AC was drawn originally by extending the polyline segment BC holding the shift key and dragging the corner towards A.

Document Info panel's subpanel "Objects" gives the following lengths:

AC=107,715mm BC=11,14mm and DC=41,22mm

The revolution path of point C is a circle with radius DC. That gives cone bottom perimeter = 258,99mm. (=multiplied by 2*pi) On the other hand that must be equal with the length of an arc which has radius = AC. The angle of the arc in radians =(258,99mm)/AC= 2,4044 radians = 137,76 degrees.

Direct formula for the sector angle in degrees is (DC/AC)*360. So here we have the orange stripe:

We have 2 circles. Radiuses: the red 107,715mm and the blue 11,14mm less (=BC). The sector angle is made by rotating a horizontal line to 137,76 degrees.

The rest of the needed stripes can be constructed in the same way. There's no reason why the stripes should have equal widths. It can be useful to make equator stripes and pole stripes 50% narrower and simplify them. The pole caps could be circle caps and the equator stripe could be one vertical cylinder instead of 2 opposite cones around the equator. Actually one gets a polygon just for it from Illustrator when he doubleclicks the polygon tool and inputs the values instead of dragging.

The example from 1970's seems to need a 36 gon as the starting point:

Actually you need the colored sides of it and the dashed square as a marker of the center. Red sides become curved stripes as the orange one was above. The green one is a round pole cap and the blue becomes a vertical cylinder (=a rectangle in a plane) symmetrically around the equator.

Automatization: Programming is needed. You may want to input the size of the sphere and and how many stripes it must have.
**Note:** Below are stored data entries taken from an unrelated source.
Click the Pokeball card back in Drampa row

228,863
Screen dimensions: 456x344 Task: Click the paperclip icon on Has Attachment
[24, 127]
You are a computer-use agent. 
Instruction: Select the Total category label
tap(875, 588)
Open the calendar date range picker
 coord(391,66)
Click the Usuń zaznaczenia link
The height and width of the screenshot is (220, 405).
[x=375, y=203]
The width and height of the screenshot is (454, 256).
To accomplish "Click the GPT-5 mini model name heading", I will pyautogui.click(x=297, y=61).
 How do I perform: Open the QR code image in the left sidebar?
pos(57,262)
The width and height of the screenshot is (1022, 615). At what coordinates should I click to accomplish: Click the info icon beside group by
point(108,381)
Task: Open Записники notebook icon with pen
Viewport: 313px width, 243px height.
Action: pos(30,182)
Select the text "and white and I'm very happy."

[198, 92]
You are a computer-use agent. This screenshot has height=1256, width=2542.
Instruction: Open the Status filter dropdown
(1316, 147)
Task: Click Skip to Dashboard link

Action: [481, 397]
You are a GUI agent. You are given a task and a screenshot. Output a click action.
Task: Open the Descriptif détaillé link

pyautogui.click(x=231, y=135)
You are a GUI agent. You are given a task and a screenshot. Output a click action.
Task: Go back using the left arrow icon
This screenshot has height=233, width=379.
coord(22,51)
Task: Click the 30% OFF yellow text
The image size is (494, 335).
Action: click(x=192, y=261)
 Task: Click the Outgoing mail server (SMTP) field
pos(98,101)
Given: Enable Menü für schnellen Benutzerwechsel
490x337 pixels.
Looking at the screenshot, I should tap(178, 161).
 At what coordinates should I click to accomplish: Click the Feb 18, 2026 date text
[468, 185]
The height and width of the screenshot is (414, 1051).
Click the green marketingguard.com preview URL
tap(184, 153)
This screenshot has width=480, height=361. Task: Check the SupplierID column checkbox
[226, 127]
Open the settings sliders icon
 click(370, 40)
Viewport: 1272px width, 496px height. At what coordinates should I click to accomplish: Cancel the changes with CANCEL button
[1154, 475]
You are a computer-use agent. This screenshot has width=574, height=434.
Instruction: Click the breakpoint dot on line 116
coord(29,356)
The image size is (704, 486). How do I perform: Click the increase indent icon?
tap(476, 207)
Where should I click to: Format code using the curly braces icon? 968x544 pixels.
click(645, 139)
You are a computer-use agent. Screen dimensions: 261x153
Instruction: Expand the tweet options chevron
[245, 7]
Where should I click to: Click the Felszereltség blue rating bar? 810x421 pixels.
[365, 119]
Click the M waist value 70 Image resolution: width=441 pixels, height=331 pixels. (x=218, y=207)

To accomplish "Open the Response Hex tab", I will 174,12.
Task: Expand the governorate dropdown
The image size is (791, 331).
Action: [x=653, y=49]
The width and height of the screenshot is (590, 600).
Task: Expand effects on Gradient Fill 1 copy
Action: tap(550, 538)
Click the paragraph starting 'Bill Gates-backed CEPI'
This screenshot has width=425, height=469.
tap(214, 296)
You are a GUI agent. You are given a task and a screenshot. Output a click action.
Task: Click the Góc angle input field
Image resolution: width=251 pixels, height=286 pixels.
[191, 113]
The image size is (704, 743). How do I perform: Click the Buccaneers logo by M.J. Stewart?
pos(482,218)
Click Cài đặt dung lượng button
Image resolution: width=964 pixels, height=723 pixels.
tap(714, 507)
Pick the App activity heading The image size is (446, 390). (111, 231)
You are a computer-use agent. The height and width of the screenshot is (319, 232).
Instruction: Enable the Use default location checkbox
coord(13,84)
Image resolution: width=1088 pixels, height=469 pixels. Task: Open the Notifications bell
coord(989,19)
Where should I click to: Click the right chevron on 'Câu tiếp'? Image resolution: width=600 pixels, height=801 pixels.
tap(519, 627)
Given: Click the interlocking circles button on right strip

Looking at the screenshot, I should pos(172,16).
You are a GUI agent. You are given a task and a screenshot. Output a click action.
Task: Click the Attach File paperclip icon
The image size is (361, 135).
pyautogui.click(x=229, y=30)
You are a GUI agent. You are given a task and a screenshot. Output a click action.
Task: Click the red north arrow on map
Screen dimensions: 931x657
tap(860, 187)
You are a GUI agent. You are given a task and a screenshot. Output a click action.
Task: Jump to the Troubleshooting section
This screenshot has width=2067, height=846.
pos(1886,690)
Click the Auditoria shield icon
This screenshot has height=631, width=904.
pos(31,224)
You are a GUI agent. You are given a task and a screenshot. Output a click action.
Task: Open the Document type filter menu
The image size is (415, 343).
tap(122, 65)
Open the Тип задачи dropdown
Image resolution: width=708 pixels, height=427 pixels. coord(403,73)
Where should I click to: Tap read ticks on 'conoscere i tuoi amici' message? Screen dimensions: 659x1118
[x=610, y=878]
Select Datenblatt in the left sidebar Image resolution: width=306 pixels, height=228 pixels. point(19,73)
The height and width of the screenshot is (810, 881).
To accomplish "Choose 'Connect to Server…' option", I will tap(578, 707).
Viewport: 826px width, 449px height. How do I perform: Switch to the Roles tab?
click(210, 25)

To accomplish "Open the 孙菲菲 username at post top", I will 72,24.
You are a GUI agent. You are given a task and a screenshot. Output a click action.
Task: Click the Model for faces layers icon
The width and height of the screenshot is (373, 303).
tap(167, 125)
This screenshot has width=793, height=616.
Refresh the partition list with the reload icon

I do not believe blending does the trick, altough I cannot prove that nobody will ever find good blending settings.

What to program: Trigonometric formulas for the stripe dimensions, drawing actual curves and the nesting (=placements for effective cutting). Programming and deriving the needed formulas are beyond the scope of this answer. But you can try this old-style Excel worksheet which contains your example case: https://www.dropbox.com/s/8dlssrkrdh7ebd9/spherestripes.xls?dl=0

It gives the dimensions of the needed stripes. Only the northern hemisphere and the equator are calculated, copy the stripes for the southern hemisphere.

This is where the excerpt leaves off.